Pagine di intenso lirismo descrivono l'infanzia del campionissimo, evocando al sottoscritto il ricordo ed il pensiero dei nonni (suoi conterranei mandrogni).
La descrizione dell'ascesa di Coppi al rango di grandissimo ed unico campione riesce a trasmettere al tempo stesso la sensazione di una corsa e di una fatica.
Gli infortuni evocati come provvidenziale occasione di un riposo per una macchina perfetta altrimenti prossima allo scoppio.
Il dramma di Serse, fosco presagio, ma nella vita di allora parte del destino ancora accettato come tale.
Il rapporto con le due donne, foriero di dispiaceri e distrazioni.
La tragedia della morte, in cui la protervia dei luminari ben rappresenta un esempio di "italia caporetta".
Biografia, romanzo, cronaca, preghiera laica: il Campionissimo diventa un eroe epico e tragico, un Orlando, un Ercole.
Pagine intrise di sentimento prendono il ritmo di una corsa che è una fuga dalla sofferenza, vera cifra di una vita.
Il mondo intero piange Fausto Coppi. Gli amici si disperano per sentirsi incapaci anche di rabbia. La fatalità è stata chiaramente propiziata ma, ahimè, alla morte non v'è rimedio. Personalmente mi sono consolato, se era possibile consolarsi, pensando che Fausto abbia voluto morire. Troppo intensamente aveva vissuto per poter reggere ancora alla vita. In quarant'anni ha letteralmente bruciato anche se stesso. Ha sofferto l'esistenza dei poveri e le si è ribellato con sacrifici di epica imponenza. Ha inventato il ciclismo moderno e al suo stesso epos si è immolato con la precisa coscienza di immolarsi. Nè io voglio sprecarmi qui in metafore vane. Dirò di Fausto Coppi che non era mai nato nel nostro paese e forse neppure nel mondo; e quando ha capito che sopravvivere a se stesso non era impossibile ma certo sconveniente, per uno come lui, con infinita tristezza ha deciso di abdicare e lasciarci. Il destino beffardo gli ha consentito di evitare il suicidio offrendogli una scappatoia impensata. E i medici, che del destino sono umili strumenti, si sono diligentemente prestati all'esecuzione.
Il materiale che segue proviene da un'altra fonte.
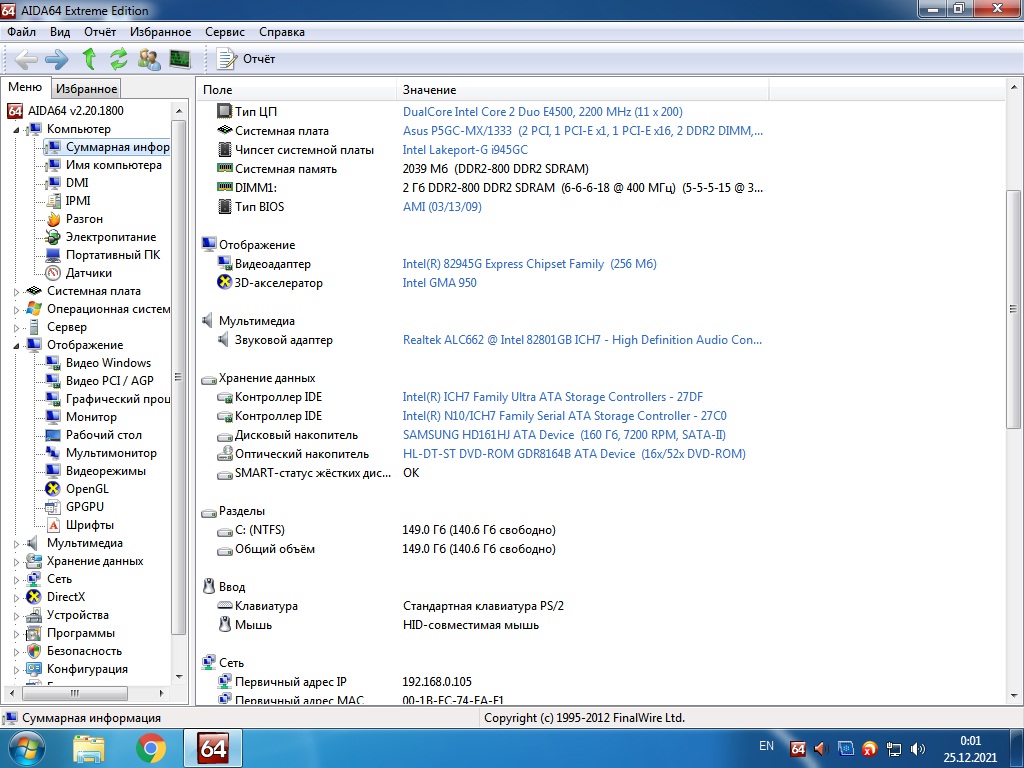Click the green monitor graph toolbar icon
The image size is (1024, 768).
click(x=180, y=59)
Del resto, gli eroi autentici vanno per tempo rapiti in cielo. non possono vivere tra noi, al nostro mediocre livello. Così il leggendario Fausto Coppi da Castellania. Requiscas in pace, povero vecchio amico. La sola certezza che tu finalmente riposi può consolare in parte noi che restiamo
L'ho letto qualche mese fa, pubblico ora per poter riportare la parte sopra in corsivo. L'avevo dato a mio padre, di cui è stato l'idolo sportivo insieme a Gianni Rivera (tutti e due della provincia di Alessandria, come papà). "Io a Coppi gli ho stretto la mano, a Pontedecimo all'arrivo del Giro dell'Appennino", dice con orgoglio.